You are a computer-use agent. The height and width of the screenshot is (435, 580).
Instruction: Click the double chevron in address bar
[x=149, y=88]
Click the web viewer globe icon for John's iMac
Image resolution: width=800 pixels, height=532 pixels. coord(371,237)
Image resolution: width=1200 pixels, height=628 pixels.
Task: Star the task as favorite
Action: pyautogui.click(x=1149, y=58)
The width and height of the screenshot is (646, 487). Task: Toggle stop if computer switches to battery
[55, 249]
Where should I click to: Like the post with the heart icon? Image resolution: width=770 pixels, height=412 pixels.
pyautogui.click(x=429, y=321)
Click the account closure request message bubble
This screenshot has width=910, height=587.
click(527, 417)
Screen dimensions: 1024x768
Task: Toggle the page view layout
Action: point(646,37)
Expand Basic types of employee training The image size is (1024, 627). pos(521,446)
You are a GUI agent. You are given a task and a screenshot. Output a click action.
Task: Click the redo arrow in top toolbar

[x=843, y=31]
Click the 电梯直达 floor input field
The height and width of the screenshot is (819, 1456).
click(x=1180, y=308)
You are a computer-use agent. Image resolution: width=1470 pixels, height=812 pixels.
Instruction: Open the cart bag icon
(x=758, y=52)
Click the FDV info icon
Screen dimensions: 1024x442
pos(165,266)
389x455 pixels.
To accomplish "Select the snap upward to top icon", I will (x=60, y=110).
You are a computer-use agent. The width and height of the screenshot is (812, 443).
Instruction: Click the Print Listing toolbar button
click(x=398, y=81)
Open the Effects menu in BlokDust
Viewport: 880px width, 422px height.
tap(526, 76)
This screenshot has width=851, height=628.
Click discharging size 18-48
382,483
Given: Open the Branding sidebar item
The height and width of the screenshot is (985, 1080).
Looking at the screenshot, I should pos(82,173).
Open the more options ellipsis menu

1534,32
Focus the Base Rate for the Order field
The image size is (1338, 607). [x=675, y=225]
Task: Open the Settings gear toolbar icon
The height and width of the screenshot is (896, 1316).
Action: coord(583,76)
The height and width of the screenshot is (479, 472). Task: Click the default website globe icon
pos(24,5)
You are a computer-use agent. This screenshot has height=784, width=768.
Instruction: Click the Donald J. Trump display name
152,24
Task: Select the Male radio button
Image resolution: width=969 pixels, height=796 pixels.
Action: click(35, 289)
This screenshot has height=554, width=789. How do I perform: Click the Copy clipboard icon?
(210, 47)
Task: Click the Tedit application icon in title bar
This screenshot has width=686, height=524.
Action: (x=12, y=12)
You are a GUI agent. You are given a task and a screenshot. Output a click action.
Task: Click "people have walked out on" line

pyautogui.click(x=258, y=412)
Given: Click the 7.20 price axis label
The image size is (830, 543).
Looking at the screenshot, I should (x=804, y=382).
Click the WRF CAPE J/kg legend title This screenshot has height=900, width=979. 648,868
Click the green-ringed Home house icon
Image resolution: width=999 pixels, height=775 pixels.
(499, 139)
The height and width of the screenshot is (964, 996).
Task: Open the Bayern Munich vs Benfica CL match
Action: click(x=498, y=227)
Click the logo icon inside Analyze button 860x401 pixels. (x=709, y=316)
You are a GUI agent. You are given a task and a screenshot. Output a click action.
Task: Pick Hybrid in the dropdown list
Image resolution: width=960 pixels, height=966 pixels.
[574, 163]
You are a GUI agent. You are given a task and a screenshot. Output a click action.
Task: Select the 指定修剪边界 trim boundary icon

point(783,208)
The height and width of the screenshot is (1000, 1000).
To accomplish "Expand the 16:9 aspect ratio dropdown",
==*==
> Your goal
Print every record exactly, so that each word matches what is written above.

> Result for this exercise
You are a computer-use agent. The height and width of the screenshot is (435, 580).
Instruction: Click the double chevron in address bar
[x=149, y=88]
Click the web viewer globe icon for John's iMac
Image resolution: width=800 pixels, height=532 pixels. coord(371,237)
Image resolution: width=1200 pixels, height=628 pixels.
Task: Star the task as favorite
Action: pyautogui.click(x=1149, y=58)
The width and height of the screenshot is (646, 487). Task: Toggle stop if computer switches to battery
[55, 249]
Where should I click to: Like the post with the heart icon? Image resolution: width=770 pixels, height=412 pixels.
pyautogui.click(x=429, y=321)
Click the account closure request message bubble
This screenshot has width=910, height=587.
click(527, 417)
Screen dimensions: 1024x768
Task: Toggle the page view layout
Action: point(646,37)
Expand Basic types of employee training The image size is (1024, 627). pos(521,446)
You are a GUI agent. You are given a task and a screenshot. Output a click action.
Task: Click the redo arrow in top toolbar

[x=843, y=31]
Click the 电梯直达 floor input field
The height and width of the screenshot is (819, 1456).
click(x=1180, y=308)
You are a computer-use agent. Image resolution: width=1470 pixels, height=812 pixels.
Instruction: Open the cart bag icon
(x=758, y=52)
Click the FDV info icon
Screen dimensions: 1024x442
pos(165,266)
389x455 pixels.
To accomplish "Select the snap upward to top icon", I will (x=60, y=110).
You are a computer-use agent. The width and height of the screenshot is (812, 443).
Instruction: Click the Print Listing toolbar button
click(x=398, y=81)
Open the Effects menu in BlokDust
Viewport: 880px width, 422px height.
tap(526, 76)
This screenshot has width=851, height=628.
Click discharging size 18-48
382,483
Given: Open the Branding sidebar item
The height and width of the screenshot is (985, 1080).
Looking at the screenshot, I should pos(82,173).
Open the more options ellipsis menu

1534,32
Focus the Base Rate for the Order field
The image size is (1338, 607). [x=675, y=225]
Task: Open the Settings gear toolbar icon
The height and width of the screenshot is (896, 1316).
Action: coord(583,76)
The height and width of the screenshot is (479, 472). Task: Click the default website globe icon
pos(24,5)
You are a computer-use agent. This screenshot has height=784, width=768.
Instruction: Click the Donald J. Trump display name
152,24
Task: Select the Male radio button
Image resolution: width=969 pixels, height=796 pixels.
Action: click(35, 289)
This screenshot has height=554, width=789. How do I perform: Click the Copy clipboard icon?
(210, 47)
Task: Click the Tedit application icon in title bar
This screenshot has width=686, height=524.
Action: (x=12, y=12)
You are a GUI agent. You are given a task and a screenshot. Output a click action.
Task: Click "people have walked out on" line

pyautogui.click(x=258, y=412)
Given: Click the 7.20 price axis label
The image size is (830, 543).
Looking at the screenshot, I should (x=804, y=382).
Click the WRF CAPE J/kg legend title This screenshot has height=900, width=979. 648,868
Click the green-ringed Home house icon
Image resolution: width=999 pixels, height=775 pixels.
(499, 139)
The height and width of the screenshot is (964, 996).
Task: Open the Bayern Munich vs Benfica CL match
Action: click(x=498, y=227)
Click the logo icon inside Analyze button 860x401 pixels. (x=709, y=316)
You are a GUI agent. You are given a task and a screenshot. Output a click action.
Task: Pick Hybrid in the dropdown list
Image resolution: width=960 pixels, height=966 pixels.
[574, 163]
You are a GUI agent. You are given a task and a screenshot. Output a click action.
Task: Select the 指定修剪边界 trim boundary icon

point(783,208)
The height and width of the screenshot is (1000, 1000).
To accomplish "Expand the 16:9 aspect ratio dropdown",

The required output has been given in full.